例如序列[5,2,6,4,2],按大小顺序排成 [2,2,4,5,6],排在中间的数是4,所以这个序列的中值是4。
又如序列[5,2,6,4,3,2],按大小顺序排成 [2,2,3,4,5,6],因为有偶数个数,排在中间两个数是3、4,所以这个序列中值是3.5。
中值的函数是median(),调用方法为numpy.median(x,[axis]),axis可指定轴方向,默认axis=None,对所有数去中值
import numpy as np
array=np.array([[1,2,3],
[4,5,6]])
print(np.median(array))#结果:3.5
#指定维度
print(np.median(array,axis=0))
#结果
# [ 2.5 3.5 4.5]
矩阵求和的函数是sum(),可以对行,列,或整个矩阵求和。
import numpy as np
array=np.array([[1,2,3],
[4,5,6]])
print(array.sum())#结果:21
#指定维度
print(array.sum(axis=0))
#结果
# [5 7 9]
某位置累积和指的是该位置之前(包括该位置)所有元素的和。
例如序列[1,2,3,4,5],其累计和为[1,3,6,10,15],即第一个元素为1,第二个元素为1+2=3,……,第五个元素为1+2+3+4+5=15。
矩阵求累积和的函数是cumsum()
,可以对行,列,或整个矩阵求累积和。
import numpy as np
a = np.array([[1,2,3],[4,5,6]])
print(a.cumsum()) # 对整个矩阵求累积和
# 结果 [ 1 3 6 10 15 21]
print(a.cumsum(axis=0)) # 对行方向求累积和
# 结果
[[1 2 3]
[5 7 9]]
print(a.cumsum(axis=1)) # 对列方向求累积和
# 结果
[[ 1 3 6]
[ 4 9 15]]
矩阵的截取和list相同,可以通过[](方括号)来截取
import numpy as np
a = np.array([[1,2,3,4,5],[6,7,8,9,10]])
print(a[0:1]) #截取第一行,返回 [[1 2 3 4 5]]
print(a[1,2:5]) #截取第二行,第三、四、五列,返回 [8 9 10]

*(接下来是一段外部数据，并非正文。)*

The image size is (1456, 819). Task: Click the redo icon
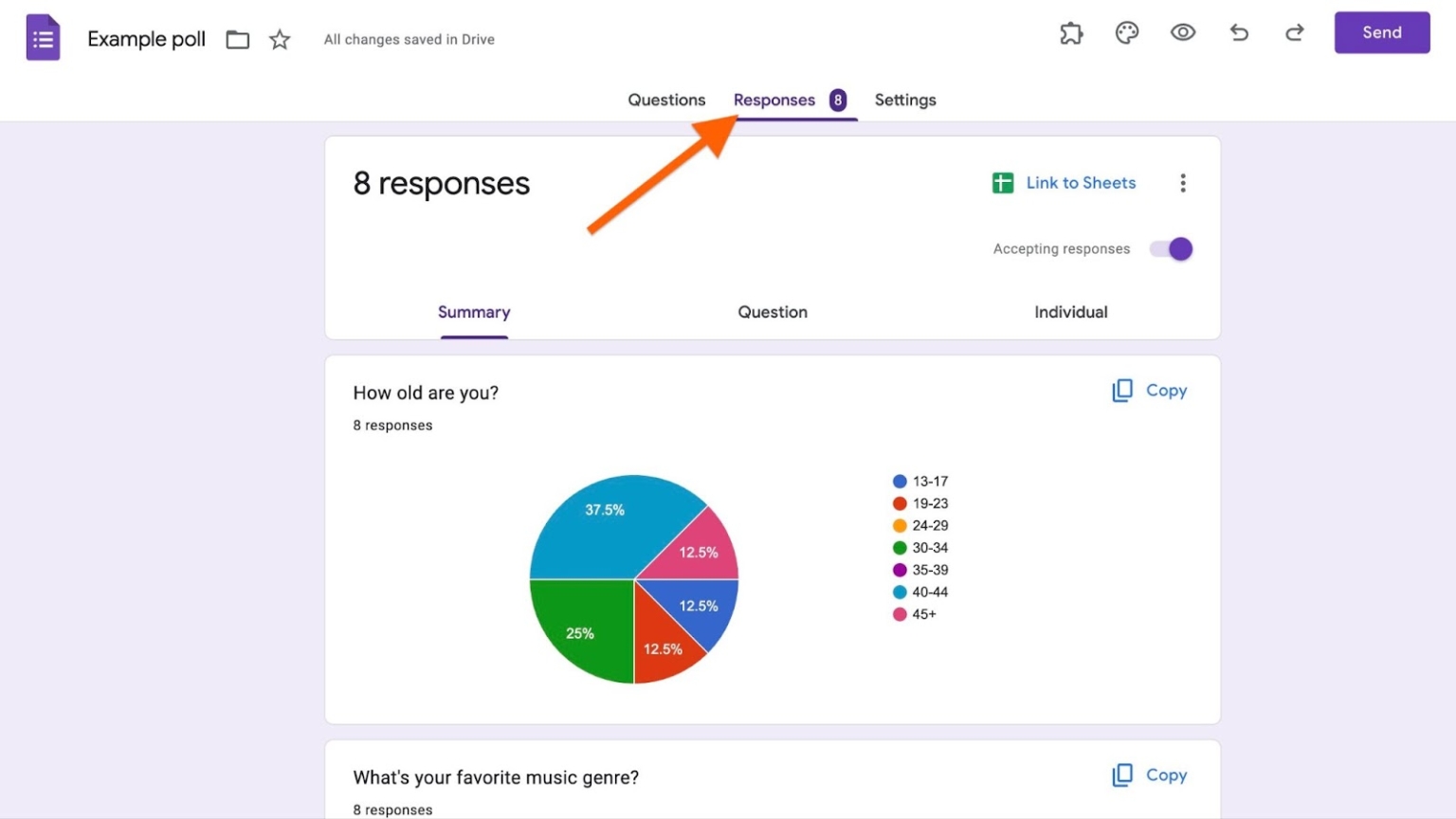pos(1294,32)
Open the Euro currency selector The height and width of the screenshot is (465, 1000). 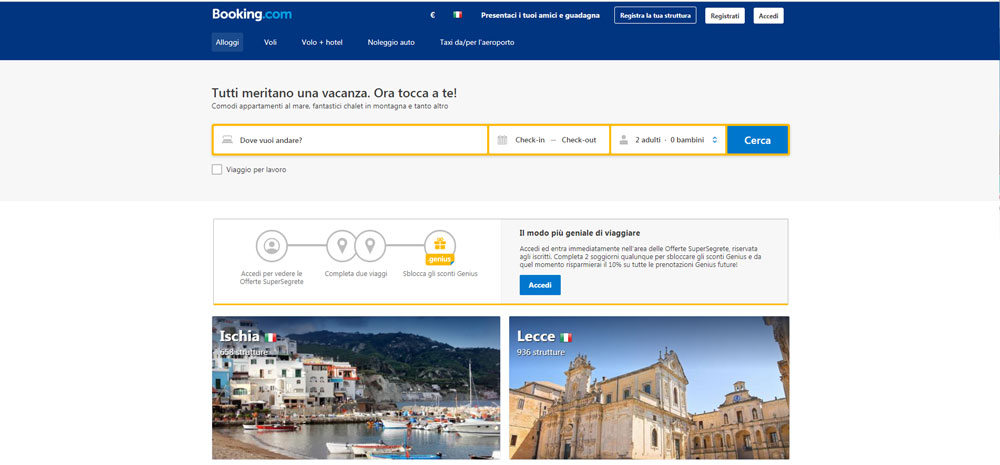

print(a[1,:]) #截取第二行,返回 [ 6 7 8 9 10]
import numpy as np
a = np.array([[1,2,3,4,5],[6,7,8,9,10]])
b = a[a>6] # 截取矩阵a中大于6的元素,范围的是一维数组
print(b) # 返回 [ 7 8 9 10]
# 其实布尔语句首先生成一个布尔矩阵,将布尔矩阵传入[](方括号)实现截取
print(a>6)
# 返回
[[False False False False False]
[False True True True True]]
按条件截取应用较多的是对矩阵中满足一定条件的元素变成特定的值。 例如将矩阵中大于6的元素变成0。
import numpy as np
a = np.array([[1,2,3,4,5],[6,7,8,9,10]])
print(a)
#开始矩阵为
[[ 1 2 3 4 5]
[ 6 7 8 9 10]]
a[a>6] = 0
print(a)
#大于6清零后矩阵为
[[1 2 3 4 5]
[6 0 0 0 0]]
clip(矩阵,min,max)#返回值:所有小于min的值都等于min,所有大于max的值都等于max
import numpy as np
array=np.array([[1,2,3],
[4,5,6]])
print(array.clip(2,4))
#结果
# [[2 2 3]
# [4 4 4]]
矩阵的合并可以通过numpy中的hstack方法和vstack方法实现
水平Horizontal,垂直Vertical
import numpy as np
a1 = np.array([[1,2],[3,4]])
a2 = np.array([[5,6],[7,8]])
#!注意 参数传入时要以列表list或元组tuple的形式传入
print(np.hstack([a1,a2]))
#横向合并,返回结果如下
[[1 2 5 6]
[3 4 7 8]]
print(np.vstack((a1,a2)))
#纵向合并,返回结果如下
[[1 2]
[3 4]
[5 6]
[7 8]]
矩阵的合并也可以通过concatenatef方法。
np.concatenate( (a1,a2), axis=0 ) 等价于 np.vstack( (a1,a2) )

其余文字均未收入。